After anxiously awaiting travel restrictions to loosen so I could get back to this special place, I was able to return to West Kalimantan for two months in the summer of 2022, and then again in January-February of this year. It was wonderful to reconnect with old friends, strengthen working relationships, and meet new people who also care about understanding and saving wild orangutans.
Throughout the time I’ve spent in Indonesia, I witnessed the welcoming of four new infant orangutans, attended three weddings, spent two of my birthdays in the rainforest, and learned one new language. I was also embraced by a warm community of lifelong friends. During my time with GPOCP/YP I’ve also seen many changes – COVID forced some necessary changes in structure and staffing, we welcomed new staff and said sad goodbyes to others, we rebuilt the research station, we moved offices. While changes will continue to occur, I take comfort in knowing that this program existed way before me and, thanks to the incredibly dedicated staff, will continue way beyond me.
Although it is very sad to leave GPOCP/YP, I know that this is more of a sampai jumpa nanti (see you later) than a selamat tinggal (goodbye). For my dissertation research I intend to conduct a comparative study between orangutans living at the Tuanan Research Station in Central Kalimantan, and those living in Gunung Palung. I can’t wait to return to Gunung Palung once the time comes.

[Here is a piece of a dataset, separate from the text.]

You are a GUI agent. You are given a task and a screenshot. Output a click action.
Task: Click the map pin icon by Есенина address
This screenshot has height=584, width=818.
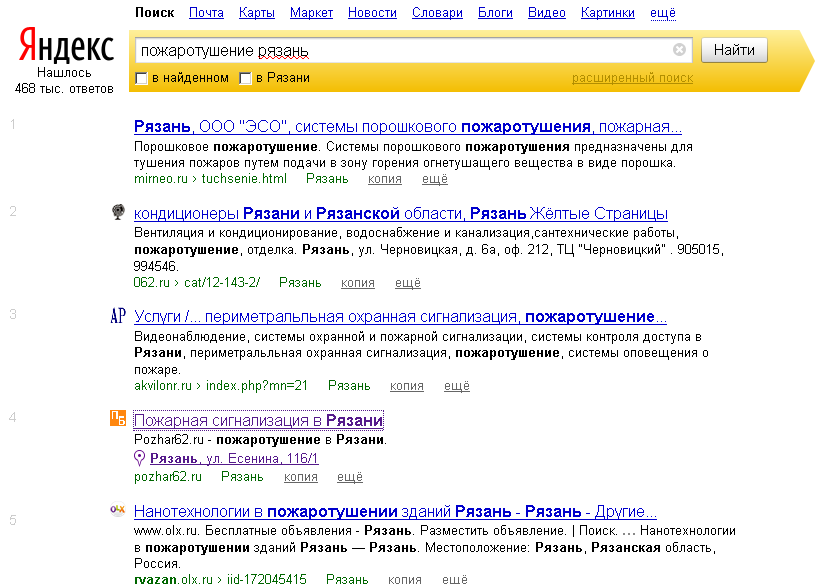coord(138,458)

I am incredibly grateful for the experiences – both personal and professional – I have gained throughout my work with the orangutans (and people) of Gunung Palung National Park. These experiences have enriched me with skills that I know will help me to succeed in my future as I pursue my PhD, and beyond. GPOCP/YP has helped fortify me with a wide range of skills and to develop a cultural and linguistic competency to collaborate with people of different ages, nationalities, and backgrounds. I am excited and humbled to see where this next stage of my career takes me.